* [Data on locating visible targets]:
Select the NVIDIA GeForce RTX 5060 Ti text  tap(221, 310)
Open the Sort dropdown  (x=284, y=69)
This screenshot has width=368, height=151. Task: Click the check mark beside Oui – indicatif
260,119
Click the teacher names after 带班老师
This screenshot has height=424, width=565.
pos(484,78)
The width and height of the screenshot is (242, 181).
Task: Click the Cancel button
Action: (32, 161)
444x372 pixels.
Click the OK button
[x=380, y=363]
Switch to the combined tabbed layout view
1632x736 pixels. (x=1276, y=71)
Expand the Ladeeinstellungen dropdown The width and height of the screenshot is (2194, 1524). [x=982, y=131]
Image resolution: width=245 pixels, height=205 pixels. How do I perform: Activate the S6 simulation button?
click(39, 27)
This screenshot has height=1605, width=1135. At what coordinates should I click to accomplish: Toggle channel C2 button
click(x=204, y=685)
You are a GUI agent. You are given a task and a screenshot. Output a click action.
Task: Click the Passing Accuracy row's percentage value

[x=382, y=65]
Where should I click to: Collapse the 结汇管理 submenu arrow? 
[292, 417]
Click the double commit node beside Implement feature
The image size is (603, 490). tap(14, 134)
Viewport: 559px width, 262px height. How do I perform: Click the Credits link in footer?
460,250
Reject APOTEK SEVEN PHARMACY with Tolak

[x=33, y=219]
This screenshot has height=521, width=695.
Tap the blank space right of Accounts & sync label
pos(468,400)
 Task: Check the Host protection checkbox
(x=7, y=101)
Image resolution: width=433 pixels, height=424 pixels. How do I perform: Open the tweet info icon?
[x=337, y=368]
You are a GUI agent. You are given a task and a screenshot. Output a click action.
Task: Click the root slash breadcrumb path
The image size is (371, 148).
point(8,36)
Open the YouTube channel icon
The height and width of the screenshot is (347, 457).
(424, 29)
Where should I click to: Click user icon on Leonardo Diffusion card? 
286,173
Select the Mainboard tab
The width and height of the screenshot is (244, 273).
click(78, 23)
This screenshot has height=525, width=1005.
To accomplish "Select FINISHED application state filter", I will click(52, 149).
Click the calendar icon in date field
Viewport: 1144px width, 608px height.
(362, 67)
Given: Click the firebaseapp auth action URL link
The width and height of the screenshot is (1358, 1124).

* [Prompt]: Convert the material above into a Markdown table with two columns, Row and Line. Number each line in Row, place its text in Line, and leave out blank lines.

* [Solved exercise]:
| Row | Line |
|---|---|
| 1 | Select the NVIDIA GeForce RTX 5060 Ti text  tap(221, 310) |
| 2 | Open the Sort dropdown  (x=284, y=69) |
| 3 | This screenshot has width=368, height=151. Task: Click the check mark beside Oui – indicatif |
| 4 | 260,119 |
| 5 | Click the teacher names after 带班老师 |
| 6 | This screenshot has height=424, width=565. |
| 7 | pos(484,78) |
| 8 | The width and height of the screenshot is (242, 181). |
| 9 | Task: Click the Cancel button |
| 10 | Action: (32, 161) |
| 11 | 444x372 pixels. |
| 12 | Click the OK button |
| 13 | [x=380, y=363] |
| 14 | Switch to the combined tabbed layout view |
| 15 | 1632x736 pixels. (x=1276, y=71) |
| 16 | Expand the Ladeeinstellungen dropdown The width and height of the screenshot is (2194, 1524). [x=982, y=131] |
| 17 | Image resolution: width=245 pixels, height=205 pixels. How do I perform: Activate the S6 simulation button? |
| 18 | click(39, 27) |
| 19 | This screenshot has height=1605, width=1135. At what coordinates should I click to accomplish: Toggle channel C2 button |
| 20 | click(x=204, y=685) |
| 21 | You are a GUI agent. You are given a task and a screenshot. Output a click action. |
| 22 | Task: Click the Passing Accuracy row's percentage value |
| 23 | [x=382, y=65] |
| 24 | Where should I click to: Collapse the 结汇管理 submenu arrow?  |
| 25 | [292, 417] |
| 26 | Click the double commit node beside Implement feature |
| 27 | The image size is (603, 490). tap(14, 134) |
| 28 | Viewport: 559px width, 262px height. How do I perform: Click the Credits link in footer? |
| 29 | 460,250 |
| 30 | Reject APOTEK SEVEN PHARMACY with Tolak |
| 31 | [x=33, y=219] |
| 32 | This screenshot has height=521, width=695. |
| 33 | Tap the blank space right of Accounts & sync label |
| 34 | pos(468,400) |
| 35 |  Task: Check the Host protection checkbox |
| 36 | (x=7, y=101) |
| 37 | Image resolution: width=433 pixels, height=424 pixels. How do I perform: Open the tweet info icon? |
| 38 | [x=337, y=368] |
| 39 | You are a GUI agent. You are given a task and a screenshot. Output a click action. |
| 40 | Task: Click the root slash breadcrumb path |
| 41 | The image size is (371, 148). |
| 42 | point(8,36) |
| 43 | Open the YouTube channel icon |
| 44 | The height and width of the screenshot is (347, 457). |
| 45 | (424, 29) |
| 46 | Where should I click to: Click user icon on Leonardo Diffusion card?  |
| 47 | 286,173 |
| 48 | Select the Mainboard tab |
| 49 | The width and height of the screenshot is (244, 273). |
| 50 | click(78, 23) |
| 51 | This screenshot has height=525, width=1005. |
| 52 | To accomplish "Select FINISHED application state filter", I will click(52, 149). |
| 53 | Click the calendar icon in date field |
| 54 | Viewport: 1144px width, 608px height. |
| 55 | (362, 67) |
| 56 | Given: Click the firebaseapp auth action URL link |
| 57 | The width and height of the screenshot is (1358, 1124). |